PROVIDENCE, R.I. (AP) — The man who created the TED conference is embroiled in a multimillion-dollar legal dispute over the sale of a TED spinoff.
Richard Saul Wurman is an architect and graphic designer who founded TED in 1984 to focus on technology, entertainment and design. He created TEDMED in 1995 to focus on health and medicine, and has since sold them both.
In a lawsuit filed in federal court in Rhode Island, Wurman says Marc Hodosh, who bought TEDMED from him in 2008, breached their contract and cost him millions when he resold TEDMED in 2011 without giving him any compensation.
Hodosh, who lives in Massachusetts, has countersued and accuses Wurman of meddling in that sale.
They're suing each other for at least $10 million.
Wurman didn't return a message seeking comment, and his lawyer declined to comment, saying the filings in the case were self-explanatory. His lawsuit says Wurman's association with the TED conferences allowed them to attract presenters including Bill Gates, Quincy Jones, Yo-Yo Ma, Google founders Sergey Brin and Larry Page, Amazon's Jeff Bezos, Jane Goodall and "many other individuals of world renown."
Hodosh disputes that contention. In papers filed with the court this month, his lawyer accuses Wurman of engaging in "erratic and ego-centric behavior" and "overestimating his importance."
Wurman says that when he sold TEDMED to Hodosh in 2008, he agreed to continue as the founder and creative director through 2011. In exchange, he would receive half the net proceeds of the TEDMED conference business for 2009, 2010 and 2011, plus 12.5 percent of the net proceeds of the TEDMED business from 2012 through 2016, according to Wurman.
In 2009 and 2010, Wurman said his share was approximately $2 million.
When Hodosh sold TEDMED in 2011, Wurman said he received nothing while Hodosh received $16 million, with an opportunity to earn up to $9 million more.
Hodosh said he was the sole owner of TEDMED in 2011 and had the right to sell it. In court papers, he said Wurman interfered with the sale, leading the man who purchased it to reduce his offer for TEDMED by $9 million.
Hodosh said Wurman became incensed that he was unable to come to his own deal with the buyer in order to continue working with TEDMED and said Wurman also circulated a "false, vindictive and highly disparaging" email about him to members of the TEDMED community. Wurman denies those contentions.
TEDMED is not named in the lawsuit, and a spokeswoman said Thursday they did not have any comment.
The lawsuit was filed in Rhode Island because the deal was worked out when Wurman lived in Newport. He now lives Golden Beach, Florida.

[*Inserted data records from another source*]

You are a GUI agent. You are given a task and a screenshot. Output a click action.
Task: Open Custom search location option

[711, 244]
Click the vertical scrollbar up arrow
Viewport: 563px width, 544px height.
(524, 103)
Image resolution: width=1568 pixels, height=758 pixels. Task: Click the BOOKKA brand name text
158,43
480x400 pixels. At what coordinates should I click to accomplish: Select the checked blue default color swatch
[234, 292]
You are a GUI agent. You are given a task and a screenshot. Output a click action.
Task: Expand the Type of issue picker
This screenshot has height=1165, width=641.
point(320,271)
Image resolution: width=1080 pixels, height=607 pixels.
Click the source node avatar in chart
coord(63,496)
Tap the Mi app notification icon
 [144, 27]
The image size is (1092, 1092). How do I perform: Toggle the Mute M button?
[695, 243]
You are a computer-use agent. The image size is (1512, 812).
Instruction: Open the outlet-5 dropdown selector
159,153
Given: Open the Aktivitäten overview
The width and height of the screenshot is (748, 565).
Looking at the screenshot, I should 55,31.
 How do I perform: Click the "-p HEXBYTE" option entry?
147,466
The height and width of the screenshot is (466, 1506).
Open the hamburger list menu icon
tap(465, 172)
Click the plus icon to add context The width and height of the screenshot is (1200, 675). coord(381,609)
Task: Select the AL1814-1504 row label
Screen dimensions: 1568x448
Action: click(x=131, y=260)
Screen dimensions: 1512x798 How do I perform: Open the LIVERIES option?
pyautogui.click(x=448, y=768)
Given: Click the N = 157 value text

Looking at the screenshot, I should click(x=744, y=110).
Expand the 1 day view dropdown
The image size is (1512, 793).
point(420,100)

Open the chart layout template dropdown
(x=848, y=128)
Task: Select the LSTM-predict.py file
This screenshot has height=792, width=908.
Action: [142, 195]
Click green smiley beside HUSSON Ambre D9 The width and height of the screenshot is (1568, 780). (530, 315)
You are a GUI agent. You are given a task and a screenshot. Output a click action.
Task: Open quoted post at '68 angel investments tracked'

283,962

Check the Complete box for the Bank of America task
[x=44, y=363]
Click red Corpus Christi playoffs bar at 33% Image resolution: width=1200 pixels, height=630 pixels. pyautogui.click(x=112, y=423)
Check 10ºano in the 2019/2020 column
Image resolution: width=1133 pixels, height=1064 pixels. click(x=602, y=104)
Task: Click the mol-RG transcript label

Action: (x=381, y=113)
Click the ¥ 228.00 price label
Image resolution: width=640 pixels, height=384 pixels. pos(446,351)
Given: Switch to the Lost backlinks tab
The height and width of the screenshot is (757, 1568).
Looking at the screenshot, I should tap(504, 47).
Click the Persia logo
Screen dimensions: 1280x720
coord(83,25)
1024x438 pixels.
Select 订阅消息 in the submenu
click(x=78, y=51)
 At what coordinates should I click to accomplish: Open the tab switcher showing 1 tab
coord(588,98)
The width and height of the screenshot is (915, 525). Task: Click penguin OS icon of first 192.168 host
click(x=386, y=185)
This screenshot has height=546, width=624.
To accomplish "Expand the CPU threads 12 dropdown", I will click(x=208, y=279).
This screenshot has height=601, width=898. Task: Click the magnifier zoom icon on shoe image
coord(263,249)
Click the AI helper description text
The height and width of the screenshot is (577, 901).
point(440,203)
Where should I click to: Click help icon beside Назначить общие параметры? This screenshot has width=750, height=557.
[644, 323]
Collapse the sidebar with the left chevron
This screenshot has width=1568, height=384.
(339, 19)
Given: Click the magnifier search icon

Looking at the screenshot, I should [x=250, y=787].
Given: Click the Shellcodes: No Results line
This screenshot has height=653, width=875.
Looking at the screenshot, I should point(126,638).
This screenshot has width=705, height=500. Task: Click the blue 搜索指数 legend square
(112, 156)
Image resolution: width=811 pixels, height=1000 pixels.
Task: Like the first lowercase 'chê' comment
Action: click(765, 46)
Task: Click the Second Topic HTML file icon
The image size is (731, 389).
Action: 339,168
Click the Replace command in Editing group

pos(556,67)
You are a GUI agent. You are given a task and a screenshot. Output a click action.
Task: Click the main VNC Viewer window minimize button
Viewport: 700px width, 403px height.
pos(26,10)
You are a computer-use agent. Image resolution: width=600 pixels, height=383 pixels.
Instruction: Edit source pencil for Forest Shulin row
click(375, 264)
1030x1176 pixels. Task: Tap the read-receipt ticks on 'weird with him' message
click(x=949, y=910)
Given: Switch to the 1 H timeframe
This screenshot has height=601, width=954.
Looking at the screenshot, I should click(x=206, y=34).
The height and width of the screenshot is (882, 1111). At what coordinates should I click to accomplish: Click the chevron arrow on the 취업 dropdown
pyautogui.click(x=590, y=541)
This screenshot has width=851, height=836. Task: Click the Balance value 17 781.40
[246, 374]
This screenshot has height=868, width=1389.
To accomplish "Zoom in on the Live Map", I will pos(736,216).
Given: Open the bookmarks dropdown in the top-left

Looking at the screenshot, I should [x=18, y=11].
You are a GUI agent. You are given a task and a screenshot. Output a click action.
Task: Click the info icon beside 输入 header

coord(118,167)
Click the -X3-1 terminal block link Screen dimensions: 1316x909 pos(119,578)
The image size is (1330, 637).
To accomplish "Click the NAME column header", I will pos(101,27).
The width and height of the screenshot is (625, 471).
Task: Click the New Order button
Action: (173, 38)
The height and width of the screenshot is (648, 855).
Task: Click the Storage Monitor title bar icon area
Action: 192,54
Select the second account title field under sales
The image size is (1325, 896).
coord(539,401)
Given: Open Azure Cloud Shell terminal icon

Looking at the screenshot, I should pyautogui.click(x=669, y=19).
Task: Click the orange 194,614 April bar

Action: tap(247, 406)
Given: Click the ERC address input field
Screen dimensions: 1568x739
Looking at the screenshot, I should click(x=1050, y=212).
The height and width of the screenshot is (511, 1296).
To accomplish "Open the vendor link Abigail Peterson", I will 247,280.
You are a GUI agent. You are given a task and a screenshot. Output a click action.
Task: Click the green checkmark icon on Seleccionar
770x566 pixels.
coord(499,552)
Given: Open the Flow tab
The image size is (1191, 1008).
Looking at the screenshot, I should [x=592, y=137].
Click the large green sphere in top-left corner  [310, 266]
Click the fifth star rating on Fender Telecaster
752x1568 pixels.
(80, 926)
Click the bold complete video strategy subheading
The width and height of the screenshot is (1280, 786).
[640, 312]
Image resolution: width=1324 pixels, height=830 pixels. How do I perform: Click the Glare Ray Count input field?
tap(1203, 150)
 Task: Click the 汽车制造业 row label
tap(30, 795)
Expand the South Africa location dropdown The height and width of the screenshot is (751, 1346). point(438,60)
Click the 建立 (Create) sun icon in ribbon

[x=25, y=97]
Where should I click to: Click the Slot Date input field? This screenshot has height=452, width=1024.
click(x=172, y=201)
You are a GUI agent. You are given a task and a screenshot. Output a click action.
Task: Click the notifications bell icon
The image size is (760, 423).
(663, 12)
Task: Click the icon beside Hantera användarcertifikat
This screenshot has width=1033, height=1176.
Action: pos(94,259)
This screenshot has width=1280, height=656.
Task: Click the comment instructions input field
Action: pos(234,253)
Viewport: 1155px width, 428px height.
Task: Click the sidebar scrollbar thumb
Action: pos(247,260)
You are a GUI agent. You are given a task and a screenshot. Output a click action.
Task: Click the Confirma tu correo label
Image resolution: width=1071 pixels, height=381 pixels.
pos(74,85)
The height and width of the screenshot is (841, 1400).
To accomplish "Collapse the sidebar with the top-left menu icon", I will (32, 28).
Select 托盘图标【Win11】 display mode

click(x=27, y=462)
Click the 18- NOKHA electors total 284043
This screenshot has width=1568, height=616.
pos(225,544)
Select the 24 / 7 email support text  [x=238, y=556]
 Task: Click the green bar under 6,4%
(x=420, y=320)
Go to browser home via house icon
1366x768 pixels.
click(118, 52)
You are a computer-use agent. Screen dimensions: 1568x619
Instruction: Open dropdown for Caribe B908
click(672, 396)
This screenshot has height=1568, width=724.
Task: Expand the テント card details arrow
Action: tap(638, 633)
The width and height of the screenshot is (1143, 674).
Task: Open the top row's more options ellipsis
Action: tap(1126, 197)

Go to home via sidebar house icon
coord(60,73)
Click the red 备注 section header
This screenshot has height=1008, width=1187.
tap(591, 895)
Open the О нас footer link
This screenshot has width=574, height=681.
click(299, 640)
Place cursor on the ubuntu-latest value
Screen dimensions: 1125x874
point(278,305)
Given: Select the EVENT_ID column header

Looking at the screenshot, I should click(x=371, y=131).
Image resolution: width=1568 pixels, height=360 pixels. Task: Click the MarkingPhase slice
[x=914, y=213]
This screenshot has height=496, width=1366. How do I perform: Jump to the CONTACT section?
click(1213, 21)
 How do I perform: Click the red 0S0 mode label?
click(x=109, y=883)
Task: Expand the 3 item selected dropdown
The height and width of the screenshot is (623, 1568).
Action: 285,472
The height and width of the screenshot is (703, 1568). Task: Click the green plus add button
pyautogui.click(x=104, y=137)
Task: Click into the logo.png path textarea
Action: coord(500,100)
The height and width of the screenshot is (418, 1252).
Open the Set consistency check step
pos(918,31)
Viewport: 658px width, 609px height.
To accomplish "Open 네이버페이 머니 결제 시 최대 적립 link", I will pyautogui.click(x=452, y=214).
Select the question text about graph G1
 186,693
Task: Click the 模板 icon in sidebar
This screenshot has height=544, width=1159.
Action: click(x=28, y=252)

Wurman sold TED to a nonprofit in 2001. Under the leadership of Chris Anderson, TED now runs conferences and puts out online videos that the group says have been watched more than 1 billion times. TEDMED is an independently operated for-profit venture and uses the TED brand under license.
Asked about the lawsuit, Anderson issued a statement saying: "We're sad to see this dispute between TEDMED's former owners."